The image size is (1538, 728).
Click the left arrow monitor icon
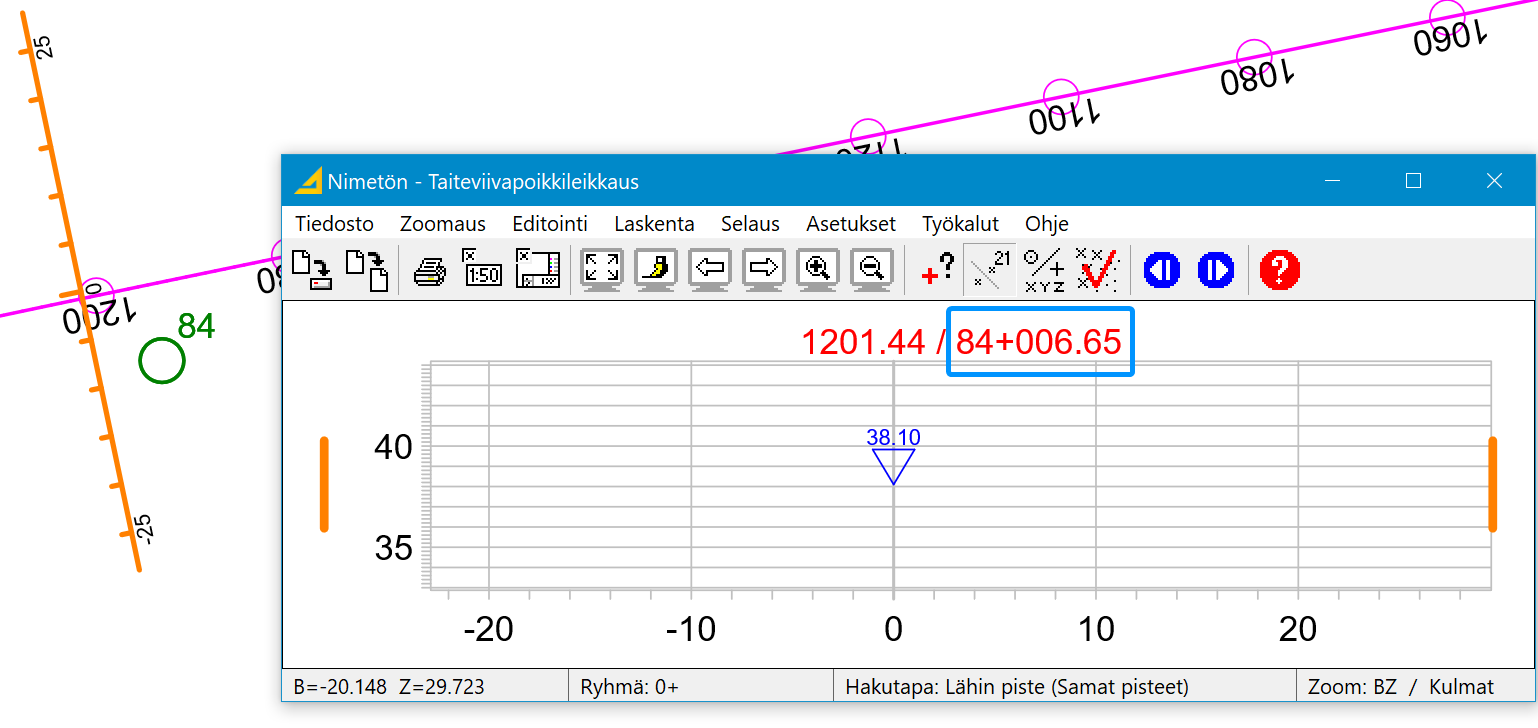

---

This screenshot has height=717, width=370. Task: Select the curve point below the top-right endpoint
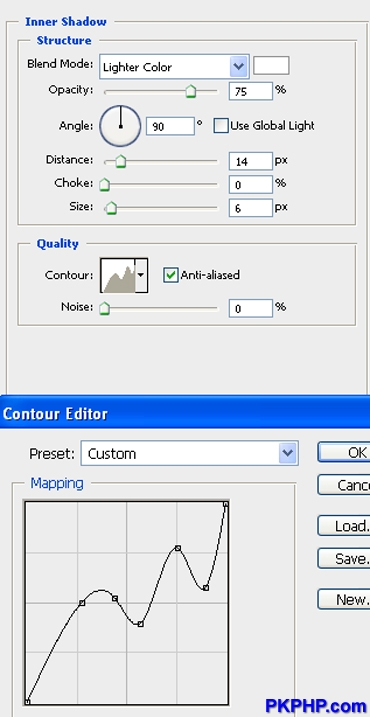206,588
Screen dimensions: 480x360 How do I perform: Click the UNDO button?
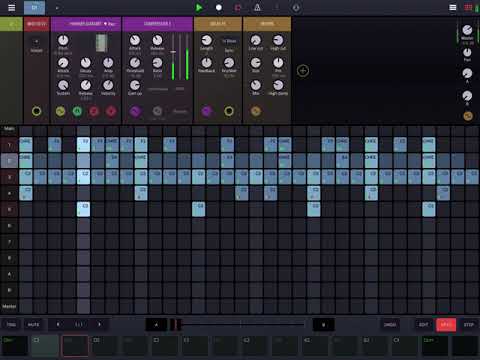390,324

*TASK STATEMENT*. Render the rows from the line containing "The image size is (1538, 728)." through the line containing "Click the left arrow monitor icon", inclusive, as a JSON list of strings, one per line, with blank lines omitted.

*SOLUTION TO THE PROBLEM*.
[
  "The image size is (1538, 728).",
  "Click the left arrow monitor icon"
]